I saw one of the existing tugs for the first time a few months ago, would not have guessed they were built in '75, bridge looks much more modern, would have guessed early 90s, did they have the bridge rebuilt at some point??

They always looked like that, but yes, they looked pretty cool when we just got them. I believe they were the first  tugs equipped with Voigt Schneider Cycloidal propulsion in Canada (a System that let the tug go in any direction without changing its heading), which explains the need for a "control tower" style of bridge.

they were nice tugs when they came out. As I recall they are run by Marine Services, I tried looking up their terms of Service, but can't even find a mention of them. I believe they are all PSAC employees and many of them ex-navy.

On the west coast, the chances are if you contract this out, you likely end up with the same tugs painted a different colour and crew that rotates and needs to familiarized again and again. Unless the contract is given out for 10+ years, no one is going to purchase a new tug to service this contract and will likely buy the ex-navy ones as they hit crown assets. Most of the tug and barge fleet here is 25+ years old. 

They are not run by Transport Canada if that is what you mean by "Marine Services". They are in fact run by the Canadian Forces Auxiliary Vessels (CFAV) organization.
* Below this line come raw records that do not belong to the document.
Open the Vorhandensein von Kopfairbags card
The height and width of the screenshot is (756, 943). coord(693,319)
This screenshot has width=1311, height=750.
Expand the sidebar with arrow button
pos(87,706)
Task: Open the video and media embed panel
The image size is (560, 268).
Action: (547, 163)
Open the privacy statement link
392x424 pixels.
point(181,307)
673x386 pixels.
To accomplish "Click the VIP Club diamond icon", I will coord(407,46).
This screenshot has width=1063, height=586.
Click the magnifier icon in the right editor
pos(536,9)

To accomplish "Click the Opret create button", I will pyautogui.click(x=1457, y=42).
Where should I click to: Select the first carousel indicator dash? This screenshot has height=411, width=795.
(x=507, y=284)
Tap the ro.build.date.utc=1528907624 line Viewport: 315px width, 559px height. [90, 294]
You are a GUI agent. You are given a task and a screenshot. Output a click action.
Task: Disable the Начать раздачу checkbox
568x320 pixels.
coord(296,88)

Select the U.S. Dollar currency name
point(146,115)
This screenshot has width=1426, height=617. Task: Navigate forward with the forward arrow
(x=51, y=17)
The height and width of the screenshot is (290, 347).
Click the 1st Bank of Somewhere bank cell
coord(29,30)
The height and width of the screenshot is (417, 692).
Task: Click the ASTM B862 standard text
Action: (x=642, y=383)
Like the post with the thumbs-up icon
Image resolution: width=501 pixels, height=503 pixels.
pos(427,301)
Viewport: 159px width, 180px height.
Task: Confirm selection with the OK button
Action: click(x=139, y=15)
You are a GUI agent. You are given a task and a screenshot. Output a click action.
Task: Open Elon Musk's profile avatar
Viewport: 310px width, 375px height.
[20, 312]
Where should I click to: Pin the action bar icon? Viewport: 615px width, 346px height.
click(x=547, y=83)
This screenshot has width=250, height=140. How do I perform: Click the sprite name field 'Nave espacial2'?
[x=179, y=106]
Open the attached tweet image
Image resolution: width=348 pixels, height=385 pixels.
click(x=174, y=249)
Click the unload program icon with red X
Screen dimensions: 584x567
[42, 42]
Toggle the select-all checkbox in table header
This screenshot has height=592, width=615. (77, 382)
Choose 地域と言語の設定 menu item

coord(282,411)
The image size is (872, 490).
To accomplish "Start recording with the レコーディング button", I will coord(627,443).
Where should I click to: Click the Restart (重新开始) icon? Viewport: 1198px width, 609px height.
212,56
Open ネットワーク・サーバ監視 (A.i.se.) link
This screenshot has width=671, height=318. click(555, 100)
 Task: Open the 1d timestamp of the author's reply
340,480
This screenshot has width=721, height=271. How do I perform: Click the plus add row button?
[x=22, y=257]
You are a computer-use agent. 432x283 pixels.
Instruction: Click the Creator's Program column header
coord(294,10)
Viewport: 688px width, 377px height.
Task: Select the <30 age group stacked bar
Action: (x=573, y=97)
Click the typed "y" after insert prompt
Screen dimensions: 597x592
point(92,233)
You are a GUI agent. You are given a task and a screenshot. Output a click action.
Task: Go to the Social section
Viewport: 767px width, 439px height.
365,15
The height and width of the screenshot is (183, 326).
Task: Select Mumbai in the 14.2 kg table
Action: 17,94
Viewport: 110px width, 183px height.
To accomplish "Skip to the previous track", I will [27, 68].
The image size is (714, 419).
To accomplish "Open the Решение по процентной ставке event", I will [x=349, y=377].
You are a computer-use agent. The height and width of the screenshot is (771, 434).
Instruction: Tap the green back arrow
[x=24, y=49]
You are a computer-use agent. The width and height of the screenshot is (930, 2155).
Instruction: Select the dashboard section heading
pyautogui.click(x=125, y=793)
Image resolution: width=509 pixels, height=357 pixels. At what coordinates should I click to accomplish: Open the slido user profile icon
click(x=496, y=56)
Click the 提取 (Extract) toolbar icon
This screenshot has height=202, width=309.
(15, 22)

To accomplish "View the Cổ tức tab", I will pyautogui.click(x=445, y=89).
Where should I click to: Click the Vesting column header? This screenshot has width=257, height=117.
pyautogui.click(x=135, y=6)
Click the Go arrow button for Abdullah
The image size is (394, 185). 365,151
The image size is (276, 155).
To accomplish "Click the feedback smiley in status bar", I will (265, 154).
And whoever gets the contract on the West Coast (if ever let out - I am sure they will first look at the cost of running the existing service and the cost of shutting it down, if contracted out, to compare and see if internal is more economical or not.) could not use the same tugs repainted. The call for tender clearly states that the tugs must be no older than 5 years old, and have a power of 40 tons bollard pull or the equivalent 4000 BHP, which is double the power of the Glens.

I am sure there is at least one company interested in biding on this. In Quebec city, Groupe Ocean not only runs tug services, but has a local shipyard build them. They are very nice, modern tugs, and the yard has international sales with very satisfied customers as a result. They actually recently built the most powerful tug ever built on the East Coast of  Canada, with a rating of 8100 BHP and a bollard pull rating of 100 metric tons, both figures way in excess of those called for in this tender.

I am sure Groupe Ocean would have no problem acquiring extras, manning them and, if the contract is not renewed, bring them back for service on the river (you need pretty powerful tugs on the St Lawrence river, especially around Quebec and the Saguenay entrance in winter) or selling them off.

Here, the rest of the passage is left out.